Dataset items

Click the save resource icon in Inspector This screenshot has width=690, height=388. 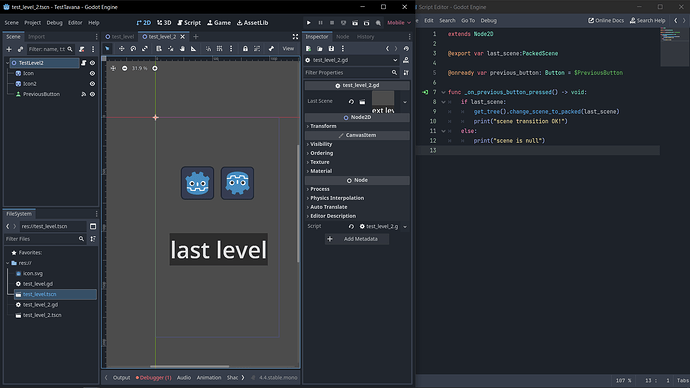pos(331,49)
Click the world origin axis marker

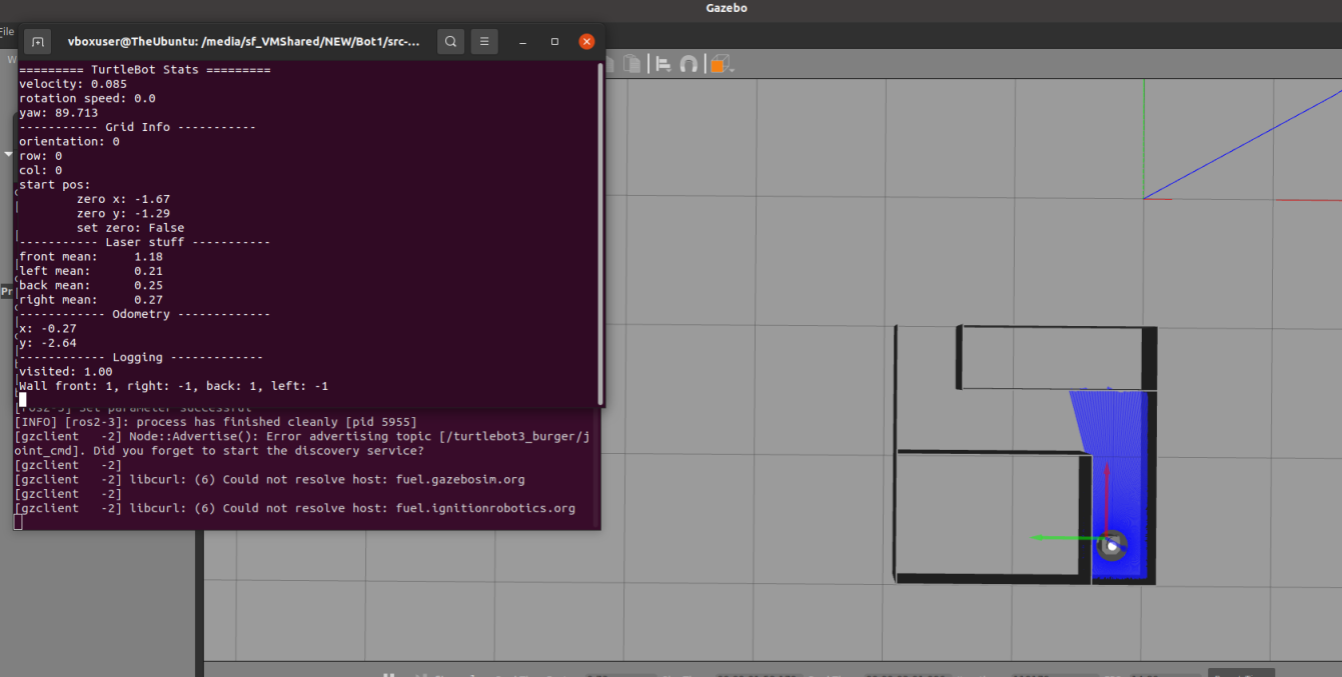1144,198
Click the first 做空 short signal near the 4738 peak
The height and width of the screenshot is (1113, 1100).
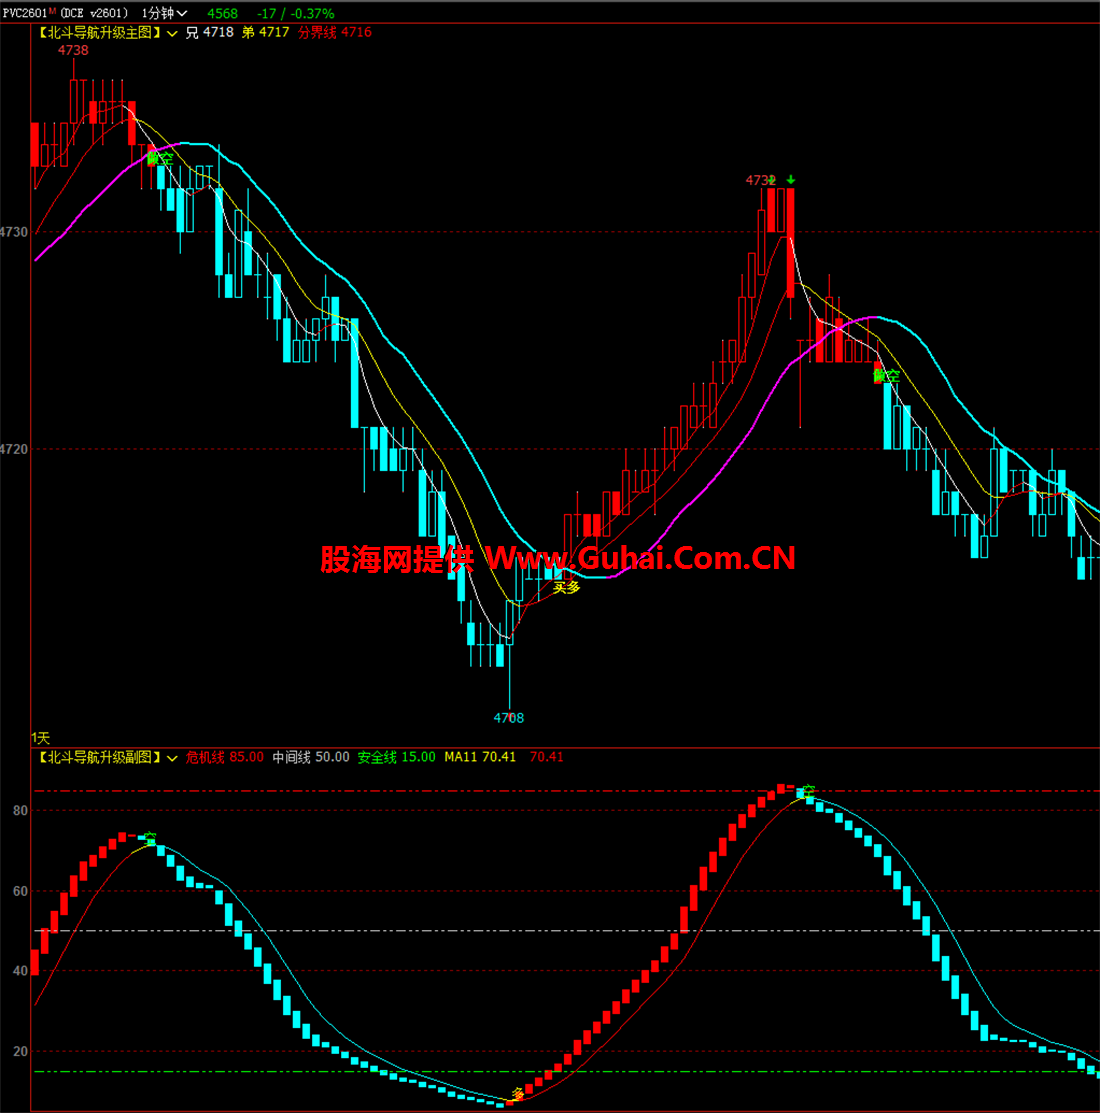(160, 158)
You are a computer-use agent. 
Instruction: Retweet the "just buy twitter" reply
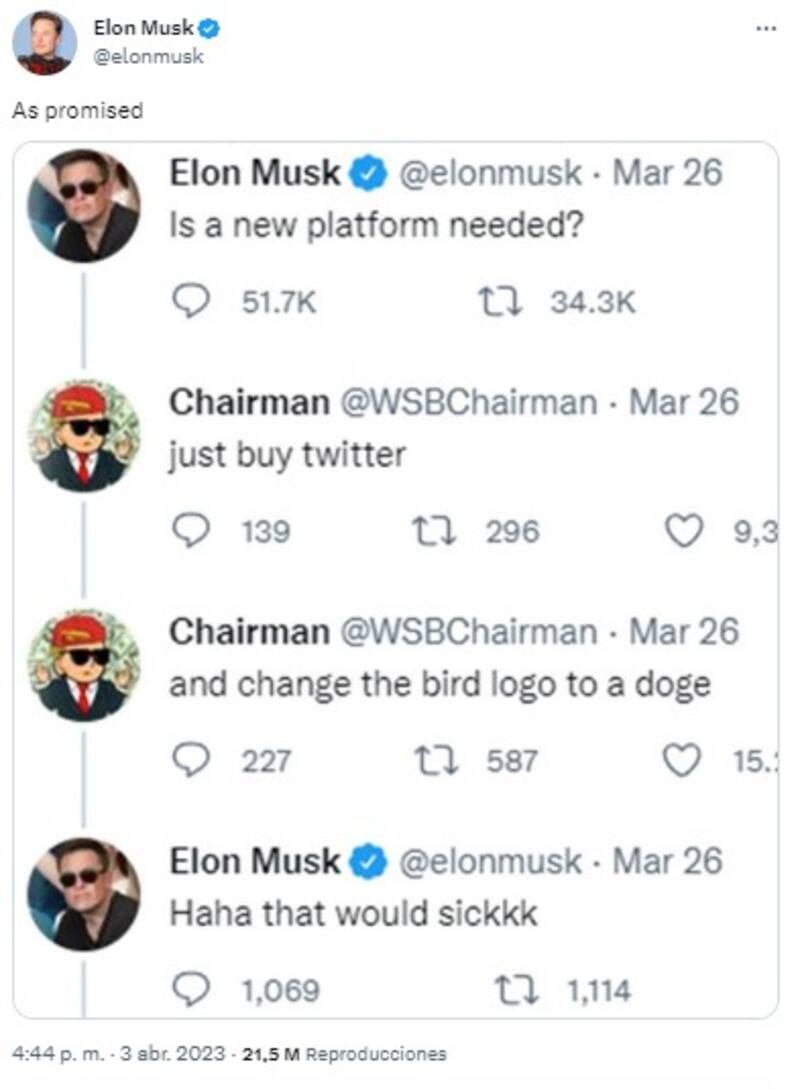pyautogui.click(x=436, y=531)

▶ Exercise requirements
Begin with the line that has "Click the world origin axis marker" and continue to the last line of the entries, printing each line exactly and nothing else; include both ends and skip the pictures.

▶ Reply
Click the world origin axis marker

1144,198
Click the first 做空 short signal near the 4738 peak
The height and width of the screenshot is (1113, 1100).
(160, 158)
You are a computer-use agent. 
Instruction: Retweet the "just buy twitter" reply
pyautogui.click(x=436, y=531)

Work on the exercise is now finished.